ふりかえってみると、ここをうまく乗り越えることで、その後、落ち着いたものとなっていくことも知っている。これは学級だけに限ったことでなく、職場も生活もみんな地続きのことだったと思う。

こういうときは、この2ヶ月の間、じっくりと関わってきたからこそ次のステージに進むための機会だと捉えるようにしている。

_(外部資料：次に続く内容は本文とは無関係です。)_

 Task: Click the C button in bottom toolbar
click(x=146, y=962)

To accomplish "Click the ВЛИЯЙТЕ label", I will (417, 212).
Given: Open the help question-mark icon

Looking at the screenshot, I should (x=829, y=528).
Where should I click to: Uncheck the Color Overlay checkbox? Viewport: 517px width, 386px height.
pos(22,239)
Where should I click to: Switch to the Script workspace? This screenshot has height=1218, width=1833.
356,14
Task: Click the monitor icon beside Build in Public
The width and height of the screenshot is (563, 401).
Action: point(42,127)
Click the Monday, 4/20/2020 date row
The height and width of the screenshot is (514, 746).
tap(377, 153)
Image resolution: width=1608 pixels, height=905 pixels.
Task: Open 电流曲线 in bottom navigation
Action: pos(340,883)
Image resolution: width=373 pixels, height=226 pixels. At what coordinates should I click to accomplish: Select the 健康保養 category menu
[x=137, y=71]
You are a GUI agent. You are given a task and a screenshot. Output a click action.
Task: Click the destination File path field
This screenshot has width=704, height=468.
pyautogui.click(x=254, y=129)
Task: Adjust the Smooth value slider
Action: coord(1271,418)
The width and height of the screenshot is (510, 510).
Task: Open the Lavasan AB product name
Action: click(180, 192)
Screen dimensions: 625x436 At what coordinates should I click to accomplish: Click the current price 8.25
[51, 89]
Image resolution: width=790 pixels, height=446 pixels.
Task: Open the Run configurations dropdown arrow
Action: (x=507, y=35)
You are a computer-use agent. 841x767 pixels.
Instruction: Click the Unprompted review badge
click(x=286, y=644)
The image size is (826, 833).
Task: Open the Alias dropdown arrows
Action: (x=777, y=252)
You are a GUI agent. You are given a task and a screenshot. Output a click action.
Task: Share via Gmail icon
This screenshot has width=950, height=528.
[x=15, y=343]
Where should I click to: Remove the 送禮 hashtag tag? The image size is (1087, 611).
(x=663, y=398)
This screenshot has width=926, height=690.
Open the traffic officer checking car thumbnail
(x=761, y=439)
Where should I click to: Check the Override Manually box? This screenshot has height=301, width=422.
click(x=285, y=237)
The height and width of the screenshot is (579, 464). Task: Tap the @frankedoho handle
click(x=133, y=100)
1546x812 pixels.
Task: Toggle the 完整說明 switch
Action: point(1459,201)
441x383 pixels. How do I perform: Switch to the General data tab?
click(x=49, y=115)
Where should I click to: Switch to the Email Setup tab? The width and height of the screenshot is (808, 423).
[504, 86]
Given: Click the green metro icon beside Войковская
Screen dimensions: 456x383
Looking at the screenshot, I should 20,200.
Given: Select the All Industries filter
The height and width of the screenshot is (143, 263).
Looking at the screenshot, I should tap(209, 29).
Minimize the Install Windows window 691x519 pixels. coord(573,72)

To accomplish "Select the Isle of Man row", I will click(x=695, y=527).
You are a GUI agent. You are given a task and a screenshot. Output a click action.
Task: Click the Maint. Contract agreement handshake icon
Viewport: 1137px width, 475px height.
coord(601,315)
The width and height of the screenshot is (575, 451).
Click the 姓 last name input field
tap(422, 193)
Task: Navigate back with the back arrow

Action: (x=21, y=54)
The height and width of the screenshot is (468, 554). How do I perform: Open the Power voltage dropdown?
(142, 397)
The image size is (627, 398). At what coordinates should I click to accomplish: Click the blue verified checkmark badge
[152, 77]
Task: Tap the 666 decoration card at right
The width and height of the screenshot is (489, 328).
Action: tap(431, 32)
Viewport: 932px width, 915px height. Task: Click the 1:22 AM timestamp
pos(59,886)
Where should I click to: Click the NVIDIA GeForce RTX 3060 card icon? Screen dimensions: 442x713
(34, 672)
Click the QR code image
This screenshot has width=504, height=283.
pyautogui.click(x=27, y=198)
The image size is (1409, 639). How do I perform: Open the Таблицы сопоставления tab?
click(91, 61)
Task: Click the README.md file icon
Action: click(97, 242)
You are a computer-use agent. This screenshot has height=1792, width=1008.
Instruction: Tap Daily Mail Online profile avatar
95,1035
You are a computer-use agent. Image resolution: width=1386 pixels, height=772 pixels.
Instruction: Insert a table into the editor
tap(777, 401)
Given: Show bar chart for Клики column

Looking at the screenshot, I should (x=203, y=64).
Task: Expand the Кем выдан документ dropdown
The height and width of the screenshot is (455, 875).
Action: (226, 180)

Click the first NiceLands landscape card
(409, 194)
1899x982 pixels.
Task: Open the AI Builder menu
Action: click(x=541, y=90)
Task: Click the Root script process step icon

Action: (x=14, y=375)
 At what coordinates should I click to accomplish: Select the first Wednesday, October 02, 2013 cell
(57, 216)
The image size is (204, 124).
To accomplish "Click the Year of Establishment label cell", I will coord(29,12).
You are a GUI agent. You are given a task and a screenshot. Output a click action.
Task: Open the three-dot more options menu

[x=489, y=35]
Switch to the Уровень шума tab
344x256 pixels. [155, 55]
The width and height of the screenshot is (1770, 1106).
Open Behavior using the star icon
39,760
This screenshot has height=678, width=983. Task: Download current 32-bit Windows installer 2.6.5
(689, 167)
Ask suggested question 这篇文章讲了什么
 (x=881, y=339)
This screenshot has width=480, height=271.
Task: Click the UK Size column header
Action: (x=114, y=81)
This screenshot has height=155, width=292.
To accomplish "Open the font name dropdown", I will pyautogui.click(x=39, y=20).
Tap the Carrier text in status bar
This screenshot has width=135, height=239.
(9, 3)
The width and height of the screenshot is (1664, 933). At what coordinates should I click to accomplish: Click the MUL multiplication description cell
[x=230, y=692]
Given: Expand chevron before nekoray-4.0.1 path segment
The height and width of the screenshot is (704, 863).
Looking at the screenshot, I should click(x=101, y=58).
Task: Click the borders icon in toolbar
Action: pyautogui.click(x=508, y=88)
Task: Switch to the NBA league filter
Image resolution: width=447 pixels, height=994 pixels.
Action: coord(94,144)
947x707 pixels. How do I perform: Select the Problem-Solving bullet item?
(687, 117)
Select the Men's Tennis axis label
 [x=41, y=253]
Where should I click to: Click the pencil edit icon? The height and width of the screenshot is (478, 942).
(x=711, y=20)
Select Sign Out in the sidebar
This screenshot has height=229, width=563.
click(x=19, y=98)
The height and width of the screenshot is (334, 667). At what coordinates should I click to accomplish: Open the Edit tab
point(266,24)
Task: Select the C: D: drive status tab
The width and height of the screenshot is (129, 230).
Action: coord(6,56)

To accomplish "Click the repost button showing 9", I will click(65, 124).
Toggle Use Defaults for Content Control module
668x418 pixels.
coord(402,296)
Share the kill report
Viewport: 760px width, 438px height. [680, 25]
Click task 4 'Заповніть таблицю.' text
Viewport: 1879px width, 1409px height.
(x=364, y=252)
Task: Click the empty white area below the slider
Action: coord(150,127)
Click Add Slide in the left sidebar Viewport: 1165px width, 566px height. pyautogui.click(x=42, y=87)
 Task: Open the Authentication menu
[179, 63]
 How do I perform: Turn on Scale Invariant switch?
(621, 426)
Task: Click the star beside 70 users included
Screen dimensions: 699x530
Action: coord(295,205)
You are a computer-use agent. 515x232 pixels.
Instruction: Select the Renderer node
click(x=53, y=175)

苦しいときだからこそこの状況に意味がある。予想を越えたところに成長がある。今、自分がコントロールできることに力をそそぎできる準備をする。そうでないことはそこそこにしておいて、決して無理しない。そんなことを言い聞かせながら過ごしてきて、いろんなことが少しずつひらけてきた。

ようやく日常がもどってきた。

休み時間に走って教室に戻ってきた二人の子がいた。手には大きなカエルがのっていた。ちょうどトカゲがたくさんつかまえられる時期だ。そのハンティングの折、偶然みつけてきたようだった。理科園で見つけてきたみたいで、もう驚きとともに大物ゲット感のオーラを出して、集まってくる子に自慢げに説明してくれる。

このわざわざ教室まで見せにくることがおもしろくてしかたない。僕も嬉しくなって記念撮影を撮った。

なんだかカエルから汁みたいなのがでてきていたので、子どもたちの手を気遣って「洗った方がいいよ」というと、教室前の手洗い場でじゃぶじゃぶそのカエルを洗い始めた。どうも僕の意図とは別に勘違いしてしまったようで、自分の手よりもカエルのことを気にして、ていねいに洗ってあげていた笑。いいやつだ。

彼らもやみくもにトカゲを探していたわけではないはずだ。毎年隠れているところを年を重ねるごとに知識を増やしてきている。僕も校地内のどこにトカゲがよくとれるかの情報もちゃんと持っている。

そして捕まえ方もくわしい。子どもは決してトカゲに躊躇しないで、いっきにいく。そんなに強くやったら潰れちゃうんじゃないの?と心配を横目に、ビニール袋には何匹も捕獲されていく。

こういうときに、人はなにかしら学んでしまっているんだと思う。

狩猟採集民は動物の移動する道を驚くほどの解像度で見極めたり、雲の位置や温度や湿度から、天気を予測して狩りに活かしていた。こういう論理的でなり批判的な思考を、生活の中から学んでいたに違いない。

ワイルド暮らしのたくましさとは、繊細な作業を無意識に行動に移せるところまで磨き上げられた技術の結晶だと尊敬している。

そこにはとても緻密で巧みな手作業と予想があいまった芸術的な技能がみてとれる。一度でも火起こしを一からやったことがある人は分かると思うが、そんなに簡単に火は起こらない。全て絶妙な道具と湿度と温度と準備、多くの情報を総合的に調整して初めて火口をつくることができる。ライターやマッチで火を付けようとするだけでは、何も学ぶことができない科学的な思考がそこにつまっている。

本当に賢くなるってどういうことなんだろう。1日学校で学習し、習い事や進学塾でさらに子ども時間を消費している子どもたちをみていてそう思う。

僕はこういう何をしてもいい時間がとても大事だと思っているし、この何をしてもいい時間にその子らしさ、その子の好きなこと、特徴が現れてくることを知っている。

僕は子どもたちはもっと外で遊ぶといいと思う。教科書からでは学べないことがそこにはあることを知っておく必要がある。子ども時間の今しか味わえない経験があるはずだ。大きなカエルを捕まえたことは一生覚えていると思う。

今日はめずらしく、何の予定もない週末の土曜日。携帯とか観ないで、何もしないでだらだらしようとおもう。